__EXERCISE AIM__: Begin at the line that holds "Instruction: Click the" and retype every line through the end of the material, both included. Leave out the pictures.

__DATASET RECORDS__:
==*==

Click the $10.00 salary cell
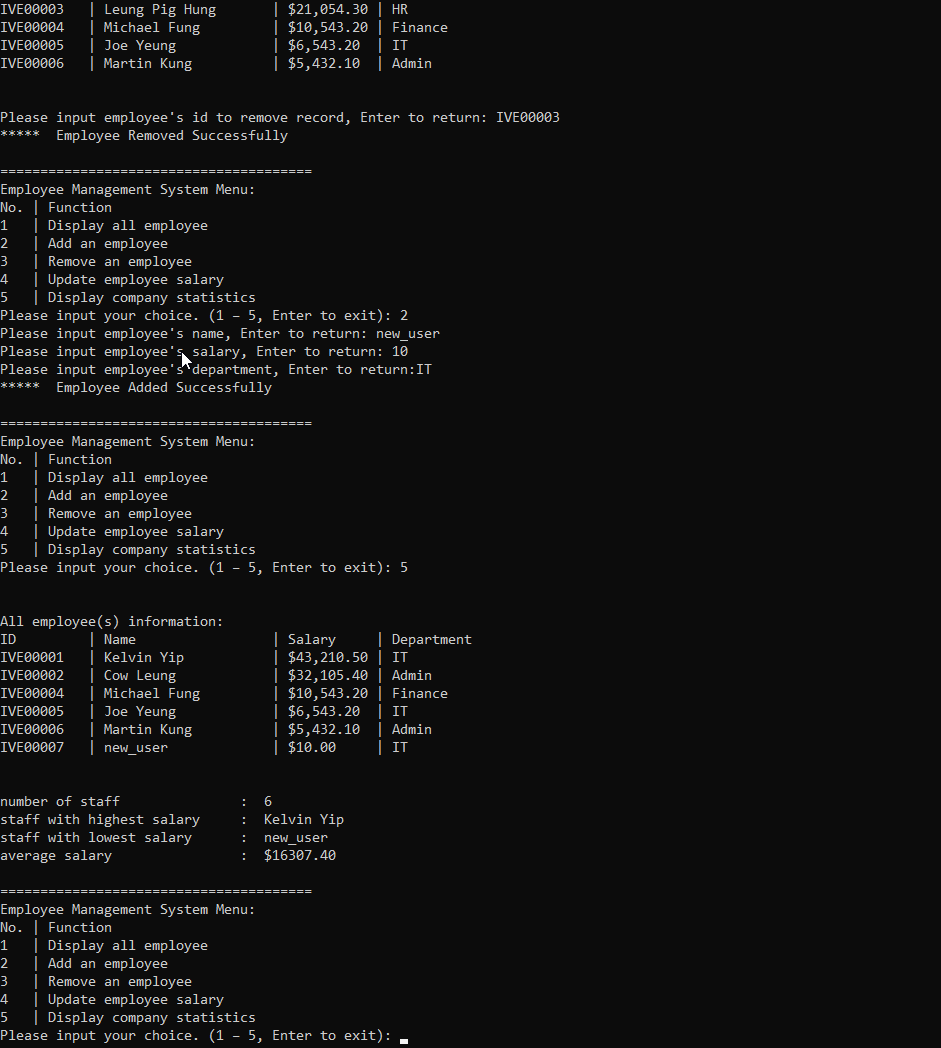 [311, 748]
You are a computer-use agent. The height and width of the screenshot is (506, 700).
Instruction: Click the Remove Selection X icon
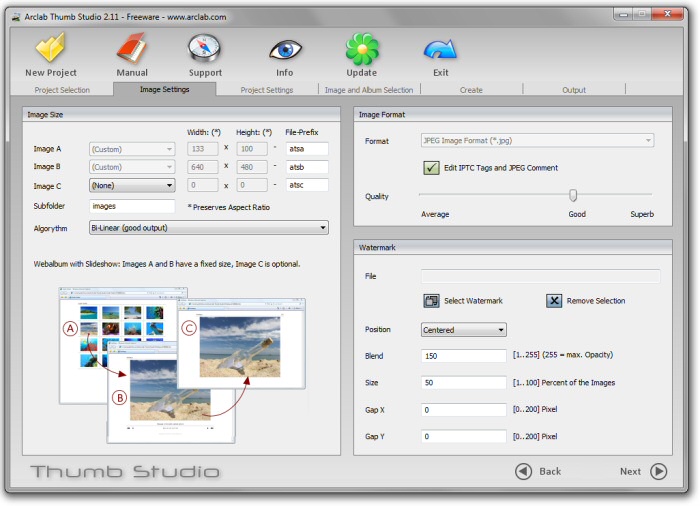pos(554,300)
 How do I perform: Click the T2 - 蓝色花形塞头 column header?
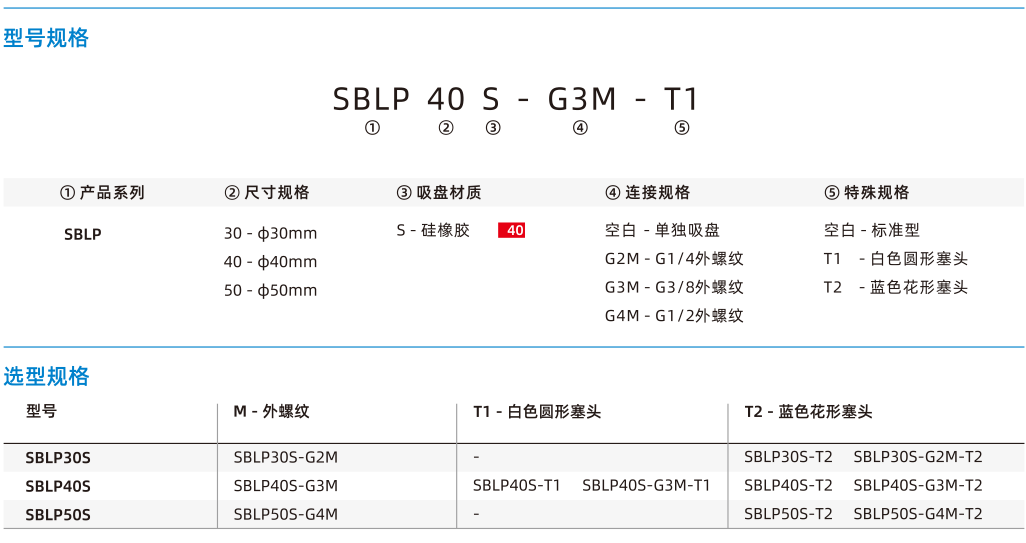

==*==

__OUTPUT FOR THIS TASK__:
Instruction: Click the Remove Selection X icon
pos(554,300)
 How do I perform: Click the T2 - 蓝色花形塞头 column header?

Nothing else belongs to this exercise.